(Records of words and element locations)
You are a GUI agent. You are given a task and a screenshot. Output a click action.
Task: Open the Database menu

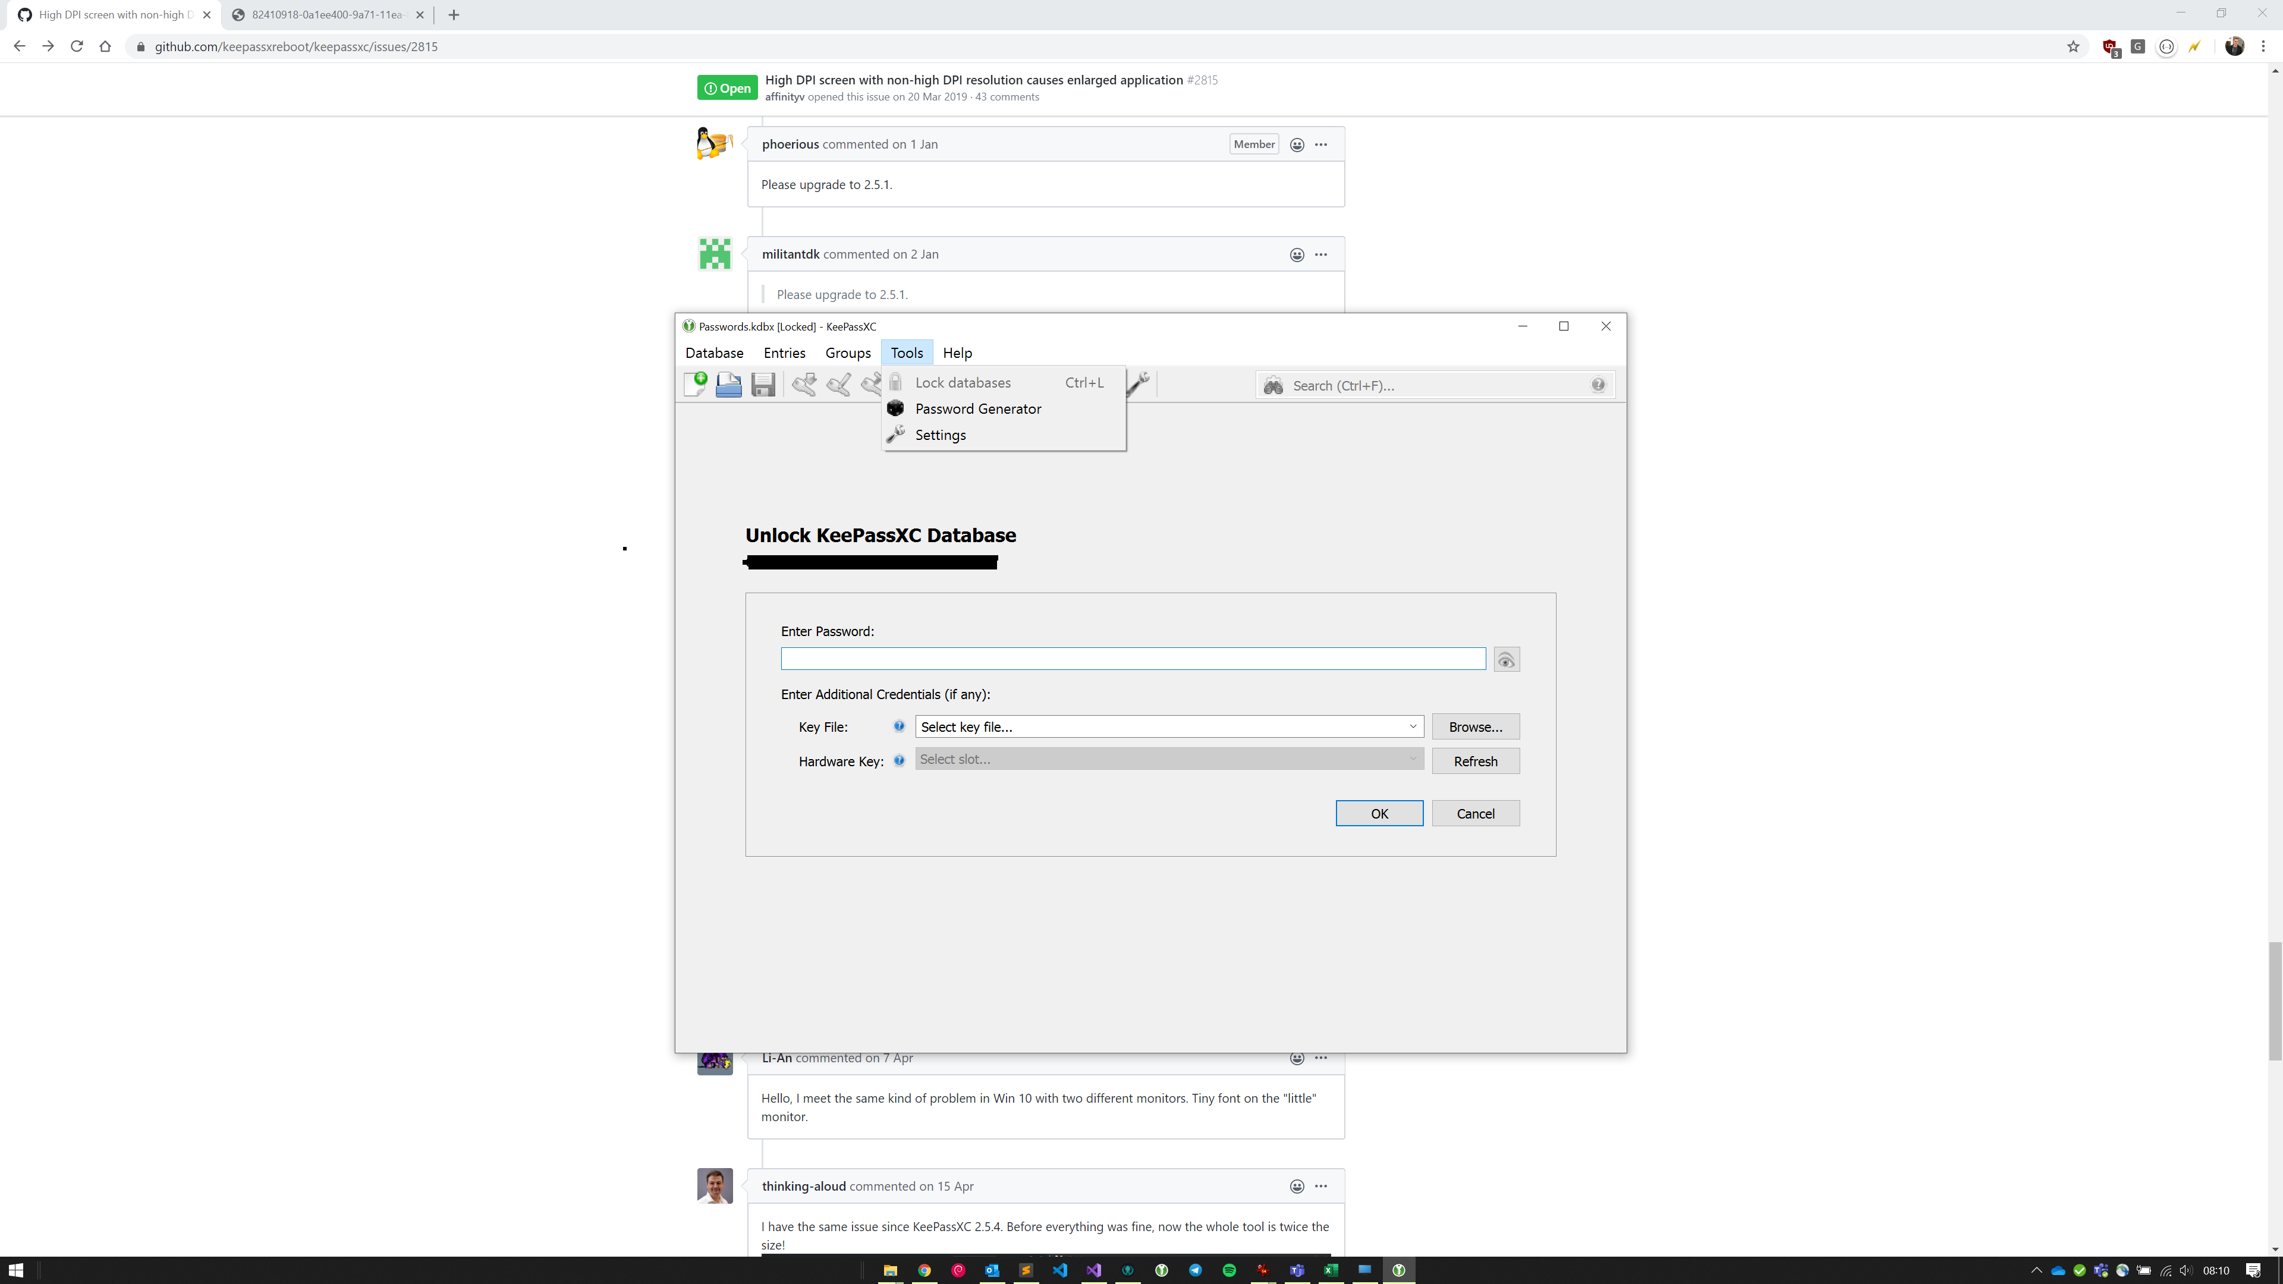pyautogui.click(x=714, y=353)
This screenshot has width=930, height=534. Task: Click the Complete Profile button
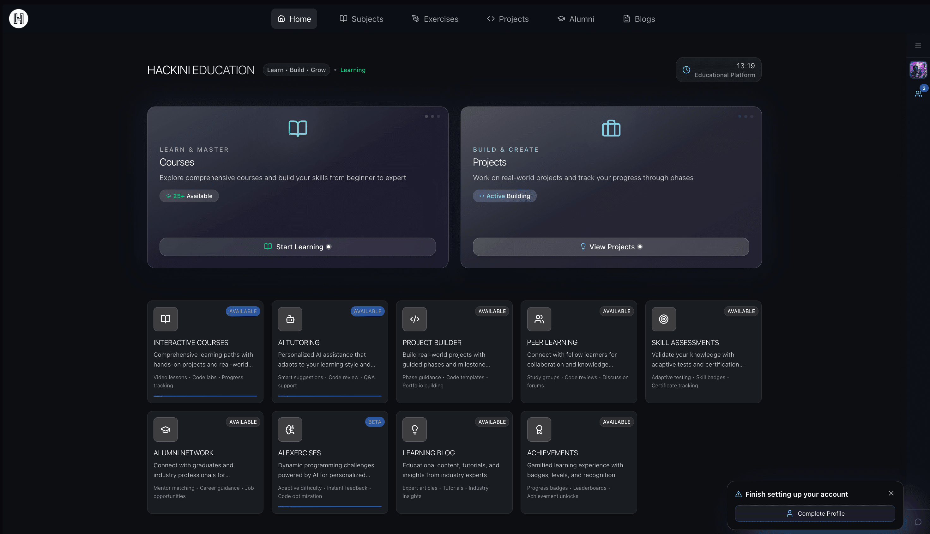pyautogui.click(x=815, y=513)
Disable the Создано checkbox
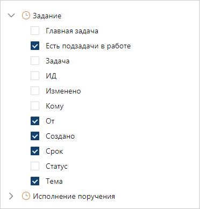The width and height of the screenshot is (200, 209). coord(35,136)
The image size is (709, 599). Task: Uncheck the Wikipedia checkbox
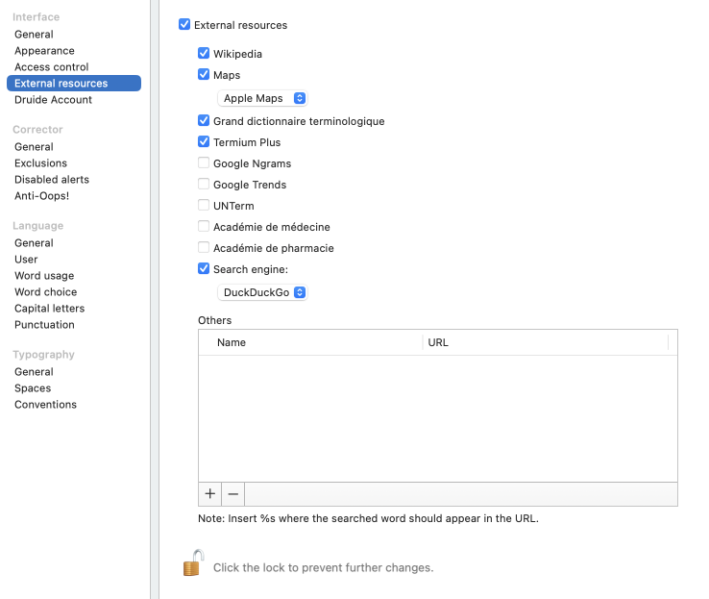click(x=204, y=54)
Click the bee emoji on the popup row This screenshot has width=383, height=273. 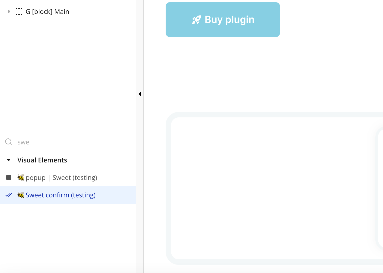21,177
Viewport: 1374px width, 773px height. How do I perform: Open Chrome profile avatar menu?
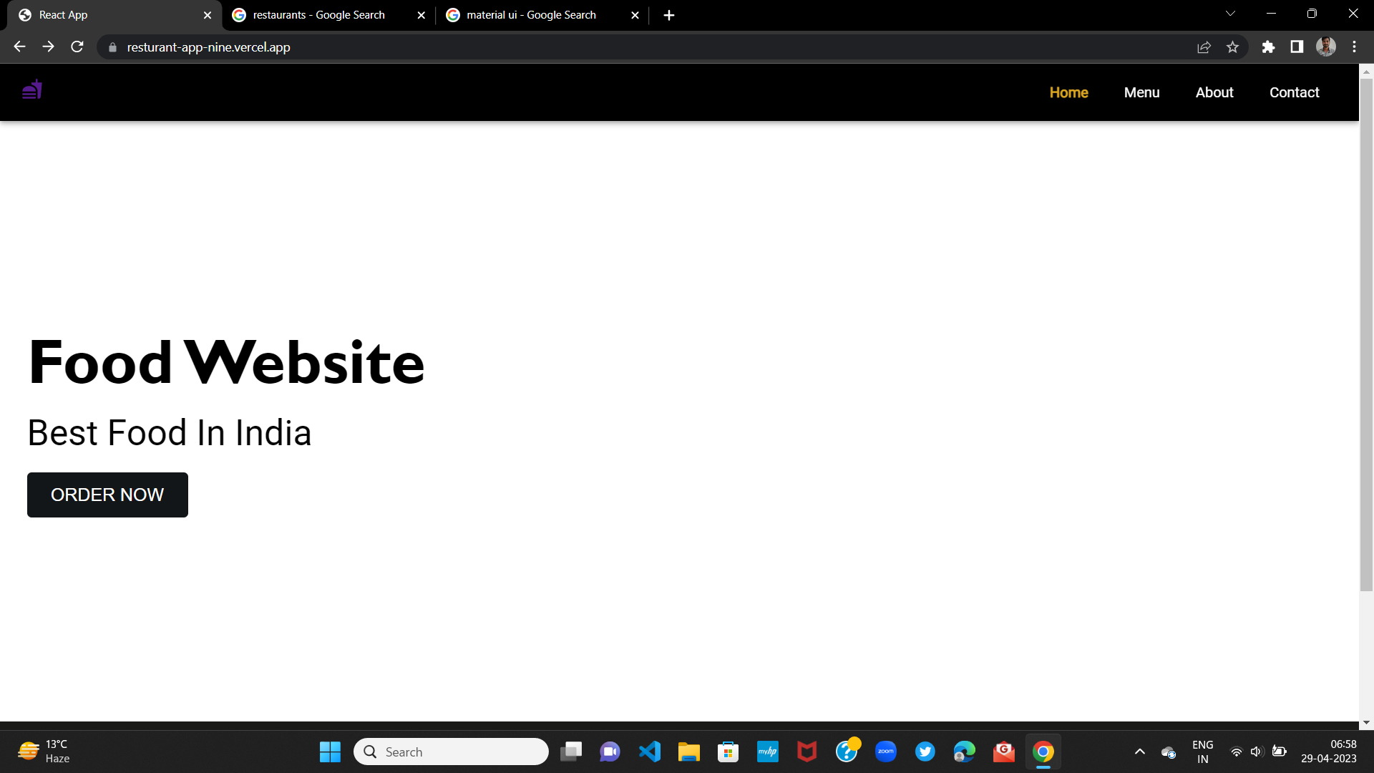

Set task: Which lines in the entries above contain the string "menu"? Gather each of them, treating case as significant.

Solution to this exercise:
Task: Open the Database menu
Viewport: 1374px width, 773px height. How do I perform: Open Chrome profile avatar menu?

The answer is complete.